Step-by-Step Algorithm

1. Initialize:

   • Start with the root of the tree. Let firstMin be the value of the root node, as it's guaranteed to be the smallest value in the tree.

2. Define a Recursive Function findSecondMin:

   • This function takes a node and the value of firstMin as arguments.
   • If the node is null, return Integer.MAX_VALUE (or an equivalent large value) to indicate that no valid second minimum value is found in this path.
   • If the node's value is greater than firstMin, return the node's value because it's a potential second minimum.
   • Otherwise, recursively call findSecondMin for both the left and right children of the current node, passing firstMin as an argument.

3. Compare Left and Right:

   • After getting the values from the left and right subtrees (leftMin and rightMin), compare them to find the smaller value that is still greater than firstMin. This comparison ensures we find the second minimum value among all nodes examined.

4. Aggregate Results:

   • The minimum of leftMin and rightMin is the potential second minimum value in the subtree rooted at the current node. Return this value up the call stack.

5. Handle the Root's Result:

   • For the initial call from the root, check if the returned value is Integer.MAX_VALUE. If it is, it means there is no second minimum value in the tree, and you should return -1. Otherwise, return the found value.

Algorithm Walkthrough

Let's walk through the input [3, 3, 4, null, null, 5, 4, 5, 6, null, null], visualizing the tree as:

        3
       / \
      3   4
         / \
        5   4
       / \
      5   6

1. Start at the Root (3):

   • firstMin = 3.

2. Move to the Left Child (3):

   • It's equal to firstMin, so no update. Recursively check its children, but since it has none, it ends this path.

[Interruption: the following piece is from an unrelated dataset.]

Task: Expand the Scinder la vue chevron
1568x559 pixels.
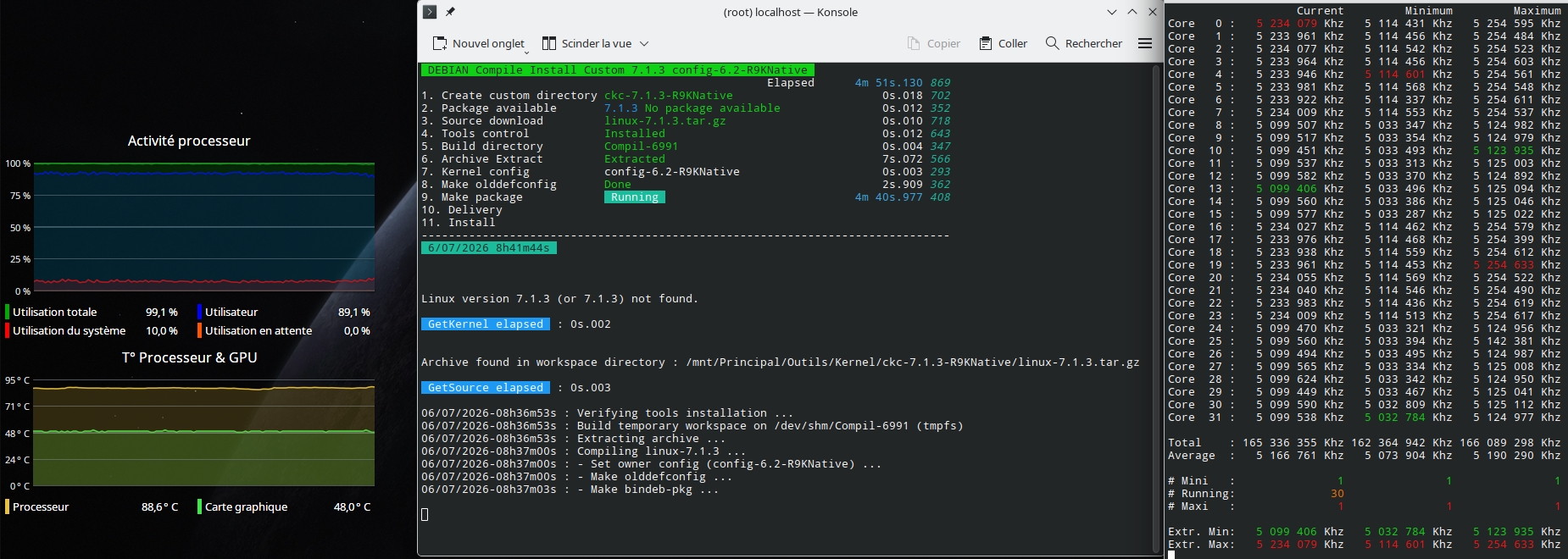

3. Move to the Right Child (4):

   • This value is greater than firstMin, so it's a potential second minimum. Return 4.

4. Conclusion:

   • The algorithm concludes with 4 as the second minimum value, which is the correct answer for the provided tree structure.

Code

Complexity Analysis

• Time Complexity: O(N), where N is the number of nodes in the binary tree. In the worst case, we might have to visit every node in the tree once to determine the second minimum value.
• Space Complexity: O(H), where H is the height of the binary tree. This space is used by the call stack during the recursive depth-first search. In the worst case (a skewed tree), the space complexity can be O(N), but for a balanced tree, it would be O(log N).